··· Input for this task ···

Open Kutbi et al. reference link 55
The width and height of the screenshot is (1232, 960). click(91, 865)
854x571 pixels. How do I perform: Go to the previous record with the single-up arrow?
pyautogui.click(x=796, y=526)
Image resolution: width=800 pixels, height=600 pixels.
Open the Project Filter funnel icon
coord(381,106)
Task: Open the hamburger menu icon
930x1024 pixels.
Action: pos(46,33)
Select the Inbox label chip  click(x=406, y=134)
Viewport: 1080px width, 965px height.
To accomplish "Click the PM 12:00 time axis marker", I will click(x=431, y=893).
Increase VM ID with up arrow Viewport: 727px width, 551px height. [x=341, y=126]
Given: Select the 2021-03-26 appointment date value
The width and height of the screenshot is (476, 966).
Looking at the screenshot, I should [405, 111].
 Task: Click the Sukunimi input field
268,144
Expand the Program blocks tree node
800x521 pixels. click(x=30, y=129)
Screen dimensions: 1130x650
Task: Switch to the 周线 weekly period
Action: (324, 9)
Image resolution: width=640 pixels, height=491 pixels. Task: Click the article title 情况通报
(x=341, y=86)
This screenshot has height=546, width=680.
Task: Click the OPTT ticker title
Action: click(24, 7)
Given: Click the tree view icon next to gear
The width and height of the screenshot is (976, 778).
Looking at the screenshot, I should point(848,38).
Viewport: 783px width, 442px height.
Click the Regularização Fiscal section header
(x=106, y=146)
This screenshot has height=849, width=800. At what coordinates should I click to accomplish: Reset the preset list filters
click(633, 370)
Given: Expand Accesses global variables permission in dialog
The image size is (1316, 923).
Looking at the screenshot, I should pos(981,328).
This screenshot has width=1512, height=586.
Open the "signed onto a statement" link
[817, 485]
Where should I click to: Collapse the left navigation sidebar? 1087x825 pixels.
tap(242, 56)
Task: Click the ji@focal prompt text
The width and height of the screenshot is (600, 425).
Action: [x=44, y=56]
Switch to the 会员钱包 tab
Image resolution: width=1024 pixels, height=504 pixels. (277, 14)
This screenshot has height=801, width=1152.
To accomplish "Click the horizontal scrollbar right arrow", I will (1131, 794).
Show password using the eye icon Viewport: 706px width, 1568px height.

···

Requirement — Output the records exactly.

Result of the exercise —
Open Kutbi et al. reference link 55
The width and height of the screenshot is (1232, 960). click(91, 865)
854x571 pixels. How do I perform: Go to the previous record with the single-up arrow?
pyautogui.click(x=796, y=526)
Image resolution: width=800 pixels, height=600 pixels.
Open the Project Filter funnel icon
coord(381,106)
Task: Open the hamburger menu icon
930x1024 pixels.
Action: pos(46,33)
Select the Inbox label chip  click(x=406, y=134)
Viewport: 1080px width, 965px height.
To accomplish "Click the PM 12:00 time axis marker", I will click(x=431, y=893).
Increase VM ID with up arrow Viewport: 727px width, 551px height. [x=341, y=126]
Given: Select the 2021-03-26 appointment date value
The width and height of the screenshot is (476, 966).
Looking at the screenshot, I should [405, 111].
 Task: Click the Sukunimi input field
268,144
Expand the Program blocks tree node
800x521 pixels. click(x=30, y=129)
Screen dimensions: 1130x650
Task: Switch to the 周线 weekly period
Action: (324, 9)
Image resolution: width=640 pixels, height=491 pixels. Task: Click the article title 情况通报
(x=341, y=86)
This screenshot has height=546, width=680.
Task: Click the OPTT ticker title
Action: click(24, 7)
Given: Click the tree view icon next to gear
The width and height of the screenshot is (976, 778).
Looking at the screenshot, I should point(848,38).
Viewport: 783px width, 442px height.
Click the Regularização Fiscal section header
(x=106, y=146)
This screenshot has height=849, width=800. At what coordinates should I click to accomplish: Reset the preset list filters
click(633, 370)
Given: Expand Accesses global variables permission in dialog
The image size is (1316, 923).
Looking at the screenshot, I should pos(981,328).
This screenshot has width=1512, height=586.
Open the "signed onto a statement" link
[817, 485]
Where should I click to: Collapse the left navigation sidebar? 1087x825 pixels.
tap(242, 56)
Task: Click the ji@focal prompt text
The width and height of the screenshot is (600, 425).
Action: [x=44, y=56]
Switch to the 会员钱包 tab
Image resolution: width=1024 pixels, height=504 pixels. (277, 14)
This screenshot has height=801, width=1152.
To accomplish "Click the horizontal scrollbar right arrow", I will (1131, 794).
Show password using the eye icon Viewport: 706px width, 1568px height.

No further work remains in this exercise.